Plus de huit cents pages pour un roman qui traite de divinités, de multivers, de personnages qui se réincarnent au fil des époques, d’humains et d’amortels qui ne sont rien d’autre que les pantins des dieux. Rien de très nouveau sous le soleil des univers multiples, prétendront avec une arrogance d’allure divine les lecteurs forcenés. Mais on est bien loin d’un repetita du genre, d’une nouvelle déclinaison industrielle d’un auteur tirant à la ligne pour s’acquitter d’un pavé tout autant purement commercial que fondamentalement inutile, d’un ouvrage sitôt lu sitôt oublié. Car « Vélum », aussi bien par ses nombreuses qualités que par ses non moins nombreux défauts, apparaît avant tout comme la naissance d’un auteur.



Un prologue brillant

Reynard Carter n’est pas étudiant à Glasgow par hasard. Il sait que c’est en ces lieux, et nulle part ailleurs, qu’il a une chance de trouver un livre mythique. Livre crée par Lucifer et révélant le vrai nom de Dieu ? Macronomicon de Liebkraft, attribué à un arabe dément ? Livre de Toutes les Heures créé par Métatron et contenant la parole de Dieu à chaque instant de l’éternité ? Livre de la vie apporté par les anges sur la terre pour sauver les hommes de la destruction ? Livre de la loi dont on disait que « toutes les pages étaient vierges et à l’exception d’une seule, et que sur cette page ne s’étalait qu’une unique phrase, une équation qui saisissait l’essence même de l’existence  » ? Peut-être un seul ouvrage démentiel les contenant tous, contenant les âmes et les destinées de chaque homme ayant vécu ou encore vivant. Et peut être même plus encore : car, quand Reynard Carter découvre ce livre, il n’y trouve pas seulement notre monde, mais une infinité de mondes nommée Vélum. Dans un véritable vertige topographique, géographique, conté avec une puissance d’évocation qui n’est pas sans faire penser à « La Maison des feuilles » de Mark Z. Danielewski, sans doute la plus belle référence qui puisse exister dans ce domaine, Carter passe dans le Vélum, dans un monde à la fois très proche et subtilement différent du sien, du nôtre, dont chaque habitant semble avoir disparu. Il entame alors une quête véritablement prodigieuse.

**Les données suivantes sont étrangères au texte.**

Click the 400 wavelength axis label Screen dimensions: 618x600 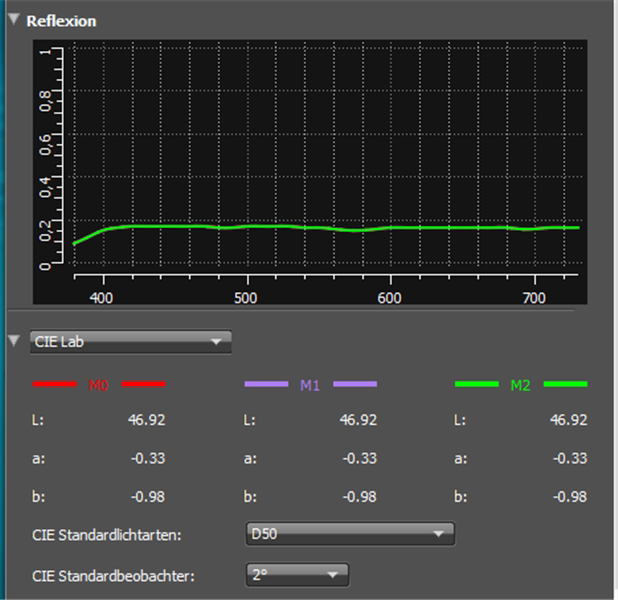pyautogui.click(x=101, y=298)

Un développement en mi-teinte

S’ensuit, sur près de huit cents pages, un développement suivant de façon non linéaire les destinées de plusieurs personnages. Guy Reynard Carter lui-même, à travers une série de chapitres, hélas trop rares, nommés Errata, qui sont autant d’étapes dans ce vertigineux multivers qu’est le Vélum. Mais aussi ses amis Jack et Thomas, dont on comprend qu’ils sont des Amortels poursuivis à travers le Vélum par les divinités régnantes, notamment Métatron, le plus puissant des anges, voulant de toute force les enrôler dans un conflit contre une faction parallèle destinée à transformer le Vélum entier en paradis, objectif pour lequel il est prêt à toutes les extrémités. Parallèlement, ces anges poursuivent Phreedom, alias Anna, alias la déesse sumérienne Inana, dont le destin est décliné à l’envie, ressassé, répété, tout comme ceux de son frère Thomas et de Jack, sous des formes voisines, à travers les mythes sumériens, puis grecs, puis (résurgence sans doute du mythe prométhéen) les tourmentes de feu et d’acier du vingtième siècle, et également dans un passé alternatif de la fin du second millénaire, qui comprend des composantes à la fois steampunk et cyberpunk.

Le propos, on le voit, est particulièrement vaste, et ne manque pas d’ambition. Mais, passé un prologue brillant, il s’enlise rapidement, tout au long de la première partie, dans une structure hachée, répétitive, non linéaire, ne respectant pas la chronologie, et que l’on pourrait qualifier d’audacieuse si elle apportait un plus par rapport à une narration classique, ce qui n’est pas le cas. Après cette seconde partie, intitulée « Le Dieu perdu de Sumer » – qui s’étend tout de même sur près de quatre cents pages – le roman, s’intéressant aux mythes grecs et désormais baptisé « Les feuilles mortes du Crépuscule », revient partiellement à une narration plus classique, notamment avec la quête d’une cité sumérienne, elle aussi répétée (1924, 1942, 1999), et ses aspects particulièrement lovecraftiens.

Des défauts évidents

Le roman ne manque hélas pas de défauts. Notons par exemple la lourdeur particulière avec laquelle Hal Duncan revient, jusqu’à la scène finale, sur la composante homosexuelle de ses personnages principaux : l’auteur cherche-t-il à faire « tendance », à montrer qu’il a les idées larges alors qu’il se contente de suivre le politiquement correct, croit-il faire preuve d’audace en recourant à l’envi à ce qui est devenu une véritable « tarte à la crème » littéraire, cherche-t-il à s’attirer automatiquement l’estime des bien-pensants ou, de la façon la plus putassière qui soit, à s’assurer d’une certaine partie du lectorat ? Reste à expliquer par quel miracle un multivers où l’on a du mal à trouver la moindre trace d’amour entre sexes différents, ou même entre les dieux et les femmes (et pourtant les mythes n’en manquent pas) peut encore contenir un tant soit peu d’humains.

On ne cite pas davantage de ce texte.